* Aufgabenstellung: Gib aus dem Textauszug die Passage von „Aber nur für“ bis einschließlich „sich dann zeigen...“ wortgetreu wieder.

* Textauszug:

Aber nur für ein Spiel würde ich auch nicht vorher aufrüsten, ausser man erfüllt nichtmal die Mindestanforderung oder hat zu schlechte Hardware. Aber das ist ja bei dir nicht wirklich der Fall.
Ich kann dir dann aber vermutlich sagen, ob die rtx 3070 für 1440p ausreicht, bzw was die FPS sagen. Man weiß leider immer nicht, wie viel FPS für die Hersteller akzeptabel ist.

Ohne Raytracing sollte es locker gehen mit Einstellung Ultra, da dafür nur ne rx 5700 xt  empfohlen wird. Mit Raytracing wird sich dann zeigen...

Interessant finde ich auch, dass SSD empfohlen werden.


----------



## Vordack (26. November 2020)

Spiritogre schrieb:


> Wobei Wing Commander 1 ja auch für den Amiga kam. Das Spiel ruckelte zwar auf so einem 7MHz Standard Amiga allerdings gab es die Möglichkeit die CPU zu tauschen bzw. durch ein Turboboard zu ersetzen. Meines lief nur mit 14MHz aber darauf lief WC1 dann super.

* Dateneinträge:
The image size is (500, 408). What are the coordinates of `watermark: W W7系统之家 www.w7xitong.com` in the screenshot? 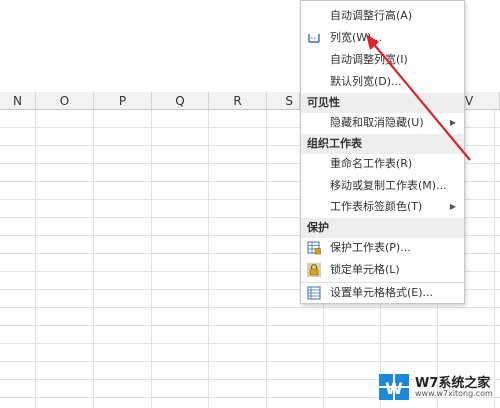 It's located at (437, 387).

---

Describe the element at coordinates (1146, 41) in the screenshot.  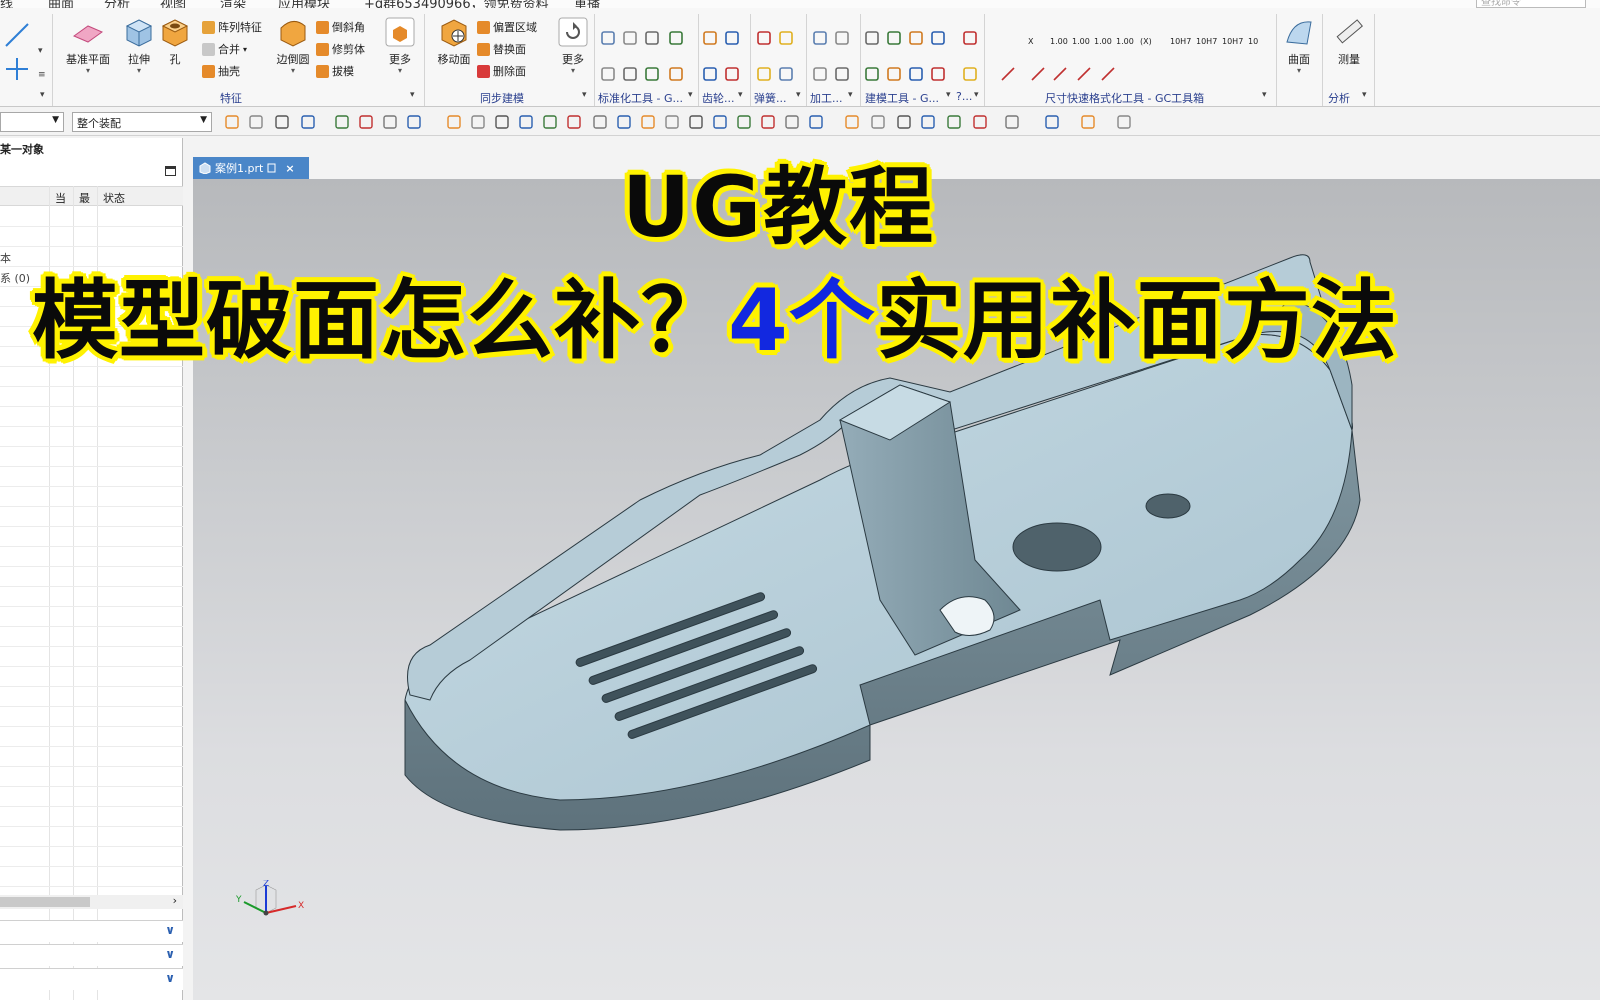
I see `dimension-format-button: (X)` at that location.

* Ergebnis:
Aber nur für ein Spiel würde ich auch nicht vorher aufrüsten, ausser man erfüllt nichtmal die Mindestanforderung oder hat zu schlechte Hardware. Aber das ist ja bei dir nicht wirklich der Fall.
Ich kann dir dann aber vermutlich sagen, ob die rtx 3070 für 1440p ausreicht, bzw was die FPS sagen. Man weiß leider immer nicht, wie viel FPS für die Hersteller akzeptabel ist.

Ohne Raytracing sollte es locker gehen mit Einstellung Ultra, da dafür nur ne rx 5700 xt  empfohlen wird. Mit Raytracing wird sich dann zeigen...